The RPI is constructed so that the health of the restaurant industry is measured in relation to a steady-state level of 100.  Index values above 100 indicate that key industry indicators are in a period of expansion, and index values below 100 represent a period of contraction for key industry indicators.  The RPI consists of two components, the Current Situation Index and the Expectations Index.

The Current Situation Index, which measures current trends in four industry indicators (same-store sales, traffic, labor and capital expenditures), stood at 99.4 in February – up 0.9 percent from its January level.  However, the Current Situation Index remained below 100 for the fourth consecutive month, as the softness in the labor and capital expenditure indicators outweighed the gains in same-store sales and customer traffic.  

Restaurant operators reported a solid improvement in same-store sales in February.  Forty-nine percent of restaurant operators reported a same-store sales gain between February 2010 and February 2011, up from 39 percent of operators who reported higher same-store sales in January.  In comparison, 37 percent of operators reported a same-store sales decline in February, down from 44 percent of operators who reported lower sales in January.    

Restaurant operators also reported a net increase in customer traffic levels in February.  Forty-one percent of restaurant operators reported an increase in customer traffic between February 2010 and February 2011, up from 35 percent of operators who reported higher traffic in January.  In comparison, 39 percent of operators reported a traffic decline in February, down from 44 percent in January.

Capital spending activity among restaurant operators remained relatively steady in recent months.  Forty percent of operators said they made a capital expenditure for equipment, expansion or remodeling during the last three months, compared with 39 percent who reported similarly last month.

The Expectations Index, which measures restaurant operators' six-month outlook for four industry indicators (same-store sales, employees, capital expenditures and business conditions), stood at 101.9 in February – up slightly from January's level of 101.8.  In addition, the Expectations Index stood above the 100 level for the seventh consecutive month, which signifies expansion in the forward-looking indicators.    

Restaurant operators remain solidly optimistic that their sales levels will improve in the months ahead.  Forty-eight percent of restaurant operators expect to have higher sales in six months (compared to the same period in the previous year), up slightly from 47 percent who reported similarly last month.  In comparison, just 12 percent of restaurant operators expect their sales volume in six months to be lower than it was during the same period in the previous year, down from 14 percent who reported similarly last month.

Bolstered by an improving sales outlook, restaurant operators' plans for capital spending rose to its highest level in 40 months.  Fifty-two percent of restaurant operators plan to make a capital expenditure for equipment, expansion or remodeling in the next six months, up from 48 percent who reported similarly last month.  

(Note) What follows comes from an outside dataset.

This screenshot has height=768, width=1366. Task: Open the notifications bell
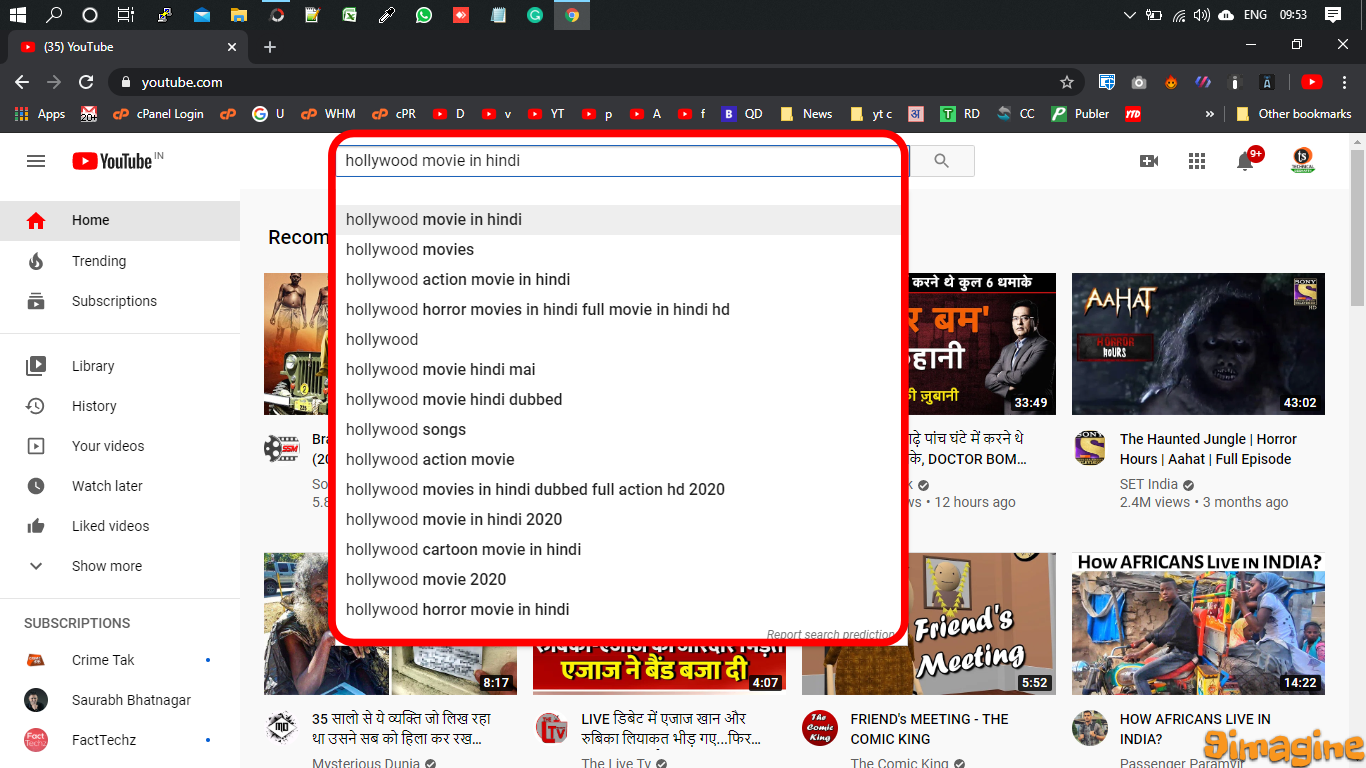tap(1244, 161)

For the fifth consecutive month, restaurant operators reported a positive outlook for staffing gains in the months ahead.  Twenty-six percent of restaurant operators plan to increase staffing levels in six months (compared with the same period in the previous year), while just 10 percent said they expect to reduce staffing levels in six months.  

While restaurant operators are bullish about their sales prospects in the months ahead, they are somewhat less optimistic about the direction of the overall economy.  Thirty-four percent of restaurant operators said they expect economic conditions to improve in six months, down from 42 percent who reported similarly last month and the lowest level in six months.  In comparison, 14 percent of operators said they expect economic conditions to worsen in the next six months, up from 10 percent who reported similarly last month.  

The RPI is based on the responses to the National Restaurant Association's Restaurant Industry Tracking Survey, which is fielded monthly among restaurant operators nationwide on a variety of indicators including sales, traffic, labor, and capital expenditures. The full report and a video summary are available online at http://www.restaurant.org/research/economy/rpi.

The RPI is released on the last business day of each month, and more detailed data and analysis can be found on Restaurant TrendMapper (www.restaurant.org/trendmapper), the Association's subscription-based service that provides detailed analysis of restaurant industry trends.